A cash crop of particular importance to this region since the twelfth century was the mulberry silkworm. Lucca’s silk production and textile factories made a vital contribution to its prosperity in the late middle ages and Renaissance, and that continued but on a much smaller scale in later years. Sergio said that mulberry bushes were planted on the edges of their farm, and he can still vividly recall the crunching sound that the voracious leaf-eating caterpillars made when he walked past the bushes. Farmers did not spin the thread but instead sold the pupae to factories. Now, though, most silk is made in Asia.

Sergio Seghieri
Of course every farming family also had its vines to make grapes for wine and olive trees to produce oil. Wheat, corn and olives were brought to local water mills for grinding. Chestnuts were also used to make flour, especially important for farms on the hillsides that were not suitable for growing grain. Much of the grain had to be dried and stored on the upper floor of the houses and barns to keep the animals fed during the winter months.

A macellaio would come by every week to see what animals were ready for slaughter, Pietro said. Sergio recalled that the piglets would be butchered before Christmas so the family would have plenty of meat for the holidays. Every day, a lattiao would come on a horse to collect milk, with two big bombole hanging down on each side of the horse to hold the milk. “Milk from our cows was not for the family,” Pietro said. “It was to be sold. We would make bread once a week, enough to last all week. It was better than the bread they make today.”

None of the houses had inside bathrooms, running water or heat. Water had to be drawn from the well each day. Firewood had to be cut and gathered for winter warmth. And of course all the planting and harvesting was done by hand with simple tools, though man and animal worked together with machines to plough the fields.

zappa would be used to cover
up the seeds of grain.
The Seghieri families in the Marcucci neighborhood have owned their own land since at least the 1300s, but many less fortunate contadini had to sharecrop, a system known as the mezzadria. Large landowners would divide their land into sections and allow other families to live on it and grow crops. Half of the produce would go to the landowner. Gino said that on Saturdays and Sundays, needing to rest, the contadini would go to San Salvatore to socialize in the bars, but when the landowners saw the sharecroppers resting, they would badger them to get back to work.

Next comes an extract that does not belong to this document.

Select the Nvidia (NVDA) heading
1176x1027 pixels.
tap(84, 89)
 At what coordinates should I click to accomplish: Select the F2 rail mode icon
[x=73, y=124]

“The contadini would go the bar owner,” Gino said, “and they’d say, ‘Give us a room of our own where we can lock the door and not be seen by the padroni.”

Huge advancements came at the end of World War 2. Technology advanced so that machines took over much of the work. Electric lines were run to the Marcucci neighborhood. The mezzadria was abolished. But perhaps the biggest change was the development of the flower market, which hit the Valdinievole like a storm. Farmers who formerly had to sharecrop were able to buy their own land, and those who already owned land and made the switch to flower farming—including Pietro, Sergio and Mario Seghieri
prospered, though not without a lot of lot of back-breaking work. Today these cousins of mine are retired and able to enjoy some leisure time in the same neighborhood where they and our ancestors tilled the ground for centuries. However, now they live in clean, modern and spacious houses they were able to build by strain, sweat and the mid-1900s boom of the plant industry.  “It was a simpler life before the flowers,” Pietro said, “but the flower business was better.”

1 comment:

  1. As the descendant of Tuscan farmers, I am interested in these little-known aspects of Italian farming life. My mother said that they obtained silkworm eggs and raised the worms on trays in their attic. Can you add any details? Also, what do you know of the cultivation and handling of hemp for the multiple uses of its fiber. And, what stories did you learn about the eating of chestnuts. My family much enjoyed excursions into the viper infested Garfargna Mts to collect the chestnuts and the local festivals which featured chestnut delicacies.